Medîne dîni muhâfaza eder, dîn de medîneyi; töreli şehircilik anlayışıdır, bu… Dîn, medînenin rûhudur; medîne ise, dînin bedeni… Dîn, ancak medînede yaşamaya devâm edebilir; medîneye doğru, iyi ve güzel yaşama kâbiliyeti veren ise, dîndir… Velhâsıl, medîne töreli şehirdir ve ancak töreli şehirlere medîne adı verilebilir…
Bu zâviyeden bakılacak olursa her mü’min de bir medîne sayılmaz mı..?

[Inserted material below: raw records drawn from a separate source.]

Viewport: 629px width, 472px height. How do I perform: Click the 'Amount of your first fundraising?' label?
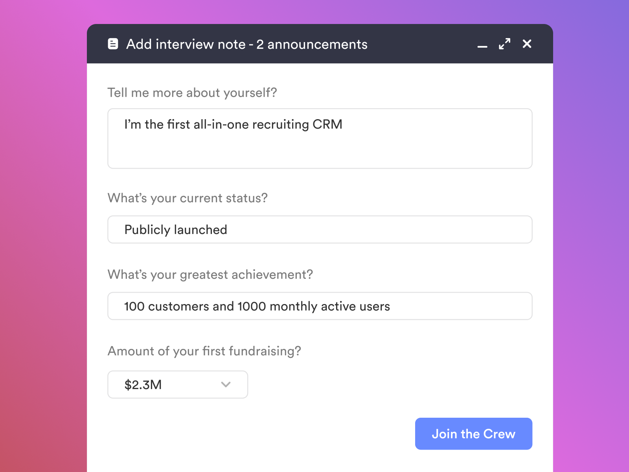click(204, 351)
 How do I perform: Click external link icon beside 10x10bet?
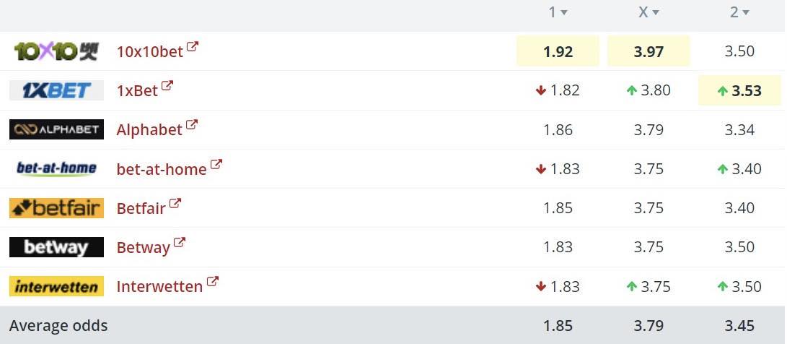(x=193, y=48)
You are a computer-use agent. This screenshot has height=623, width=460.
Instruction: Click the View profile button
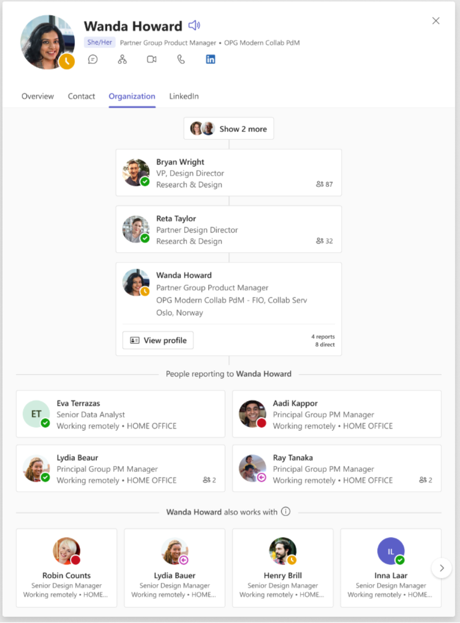tap(158, 340)
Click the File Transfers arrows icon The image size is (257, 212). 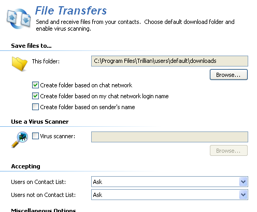pos(19,19)
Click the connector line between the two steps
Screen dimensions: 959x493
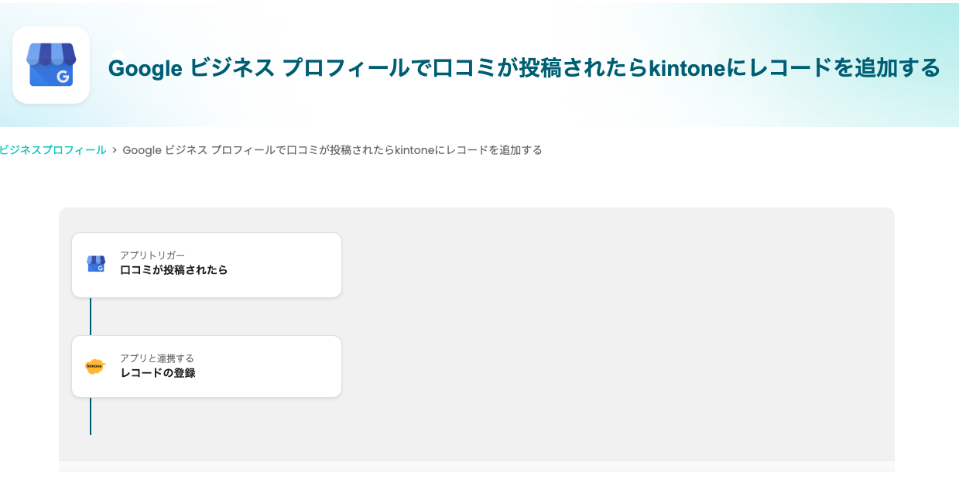(91, 316)
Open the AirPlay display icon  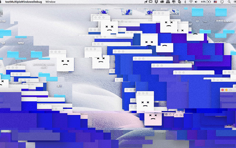coord(174,2)
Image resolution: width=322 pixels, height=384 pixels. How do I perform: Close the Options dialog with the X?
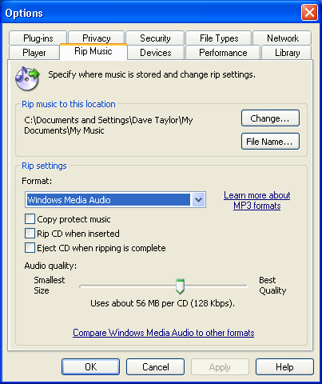309,13
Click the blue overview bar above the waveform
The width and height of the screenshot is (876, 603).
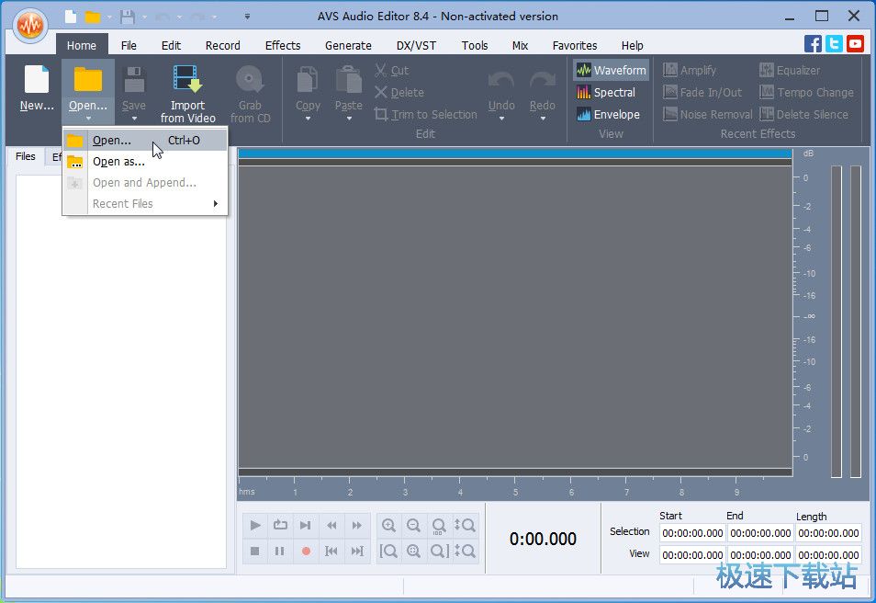coord(514,154)

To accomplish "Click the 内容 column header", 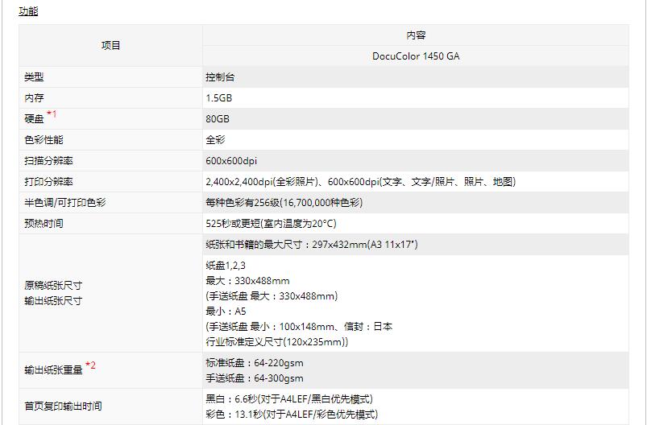I will (416, 35).
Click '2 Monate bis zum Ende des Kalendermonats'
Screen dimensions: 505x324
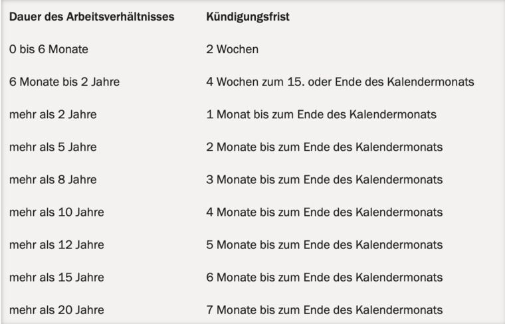(324, 147)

O hâlde, Hacı Bayram-ı Velî’nin şu mısrâlarıyla “hitâmuhû misk” diyelim:
Çalabum bir şar yaratmış iki cihân arasında
Bakıcak dîdâr görinür ol şarun kenâresinde
Nâgehân ol şara vardum anı ben yapılur gördüm
Ben dahı beyle yapıldum taş u toprak arasında
Şâgirdleri taş yonarlar yonup ustâda sunarlar
Çalabun ismin anarlar ol taşun her pâresinde
Ol şardan oklar atılur gelür sîneme batılur
Ârifler sözi satılur ol şarun bâzâresinde
Şar didükleri gönüldür ne âlimdür ne câhildür
Âşıklar kanı sebîldür ol şarun kanâresinde
Bu sözi ârifler anlar câhiller bilmeyüp tanlar
Hacı Bayram kendi banlar ol şarun menâresinde…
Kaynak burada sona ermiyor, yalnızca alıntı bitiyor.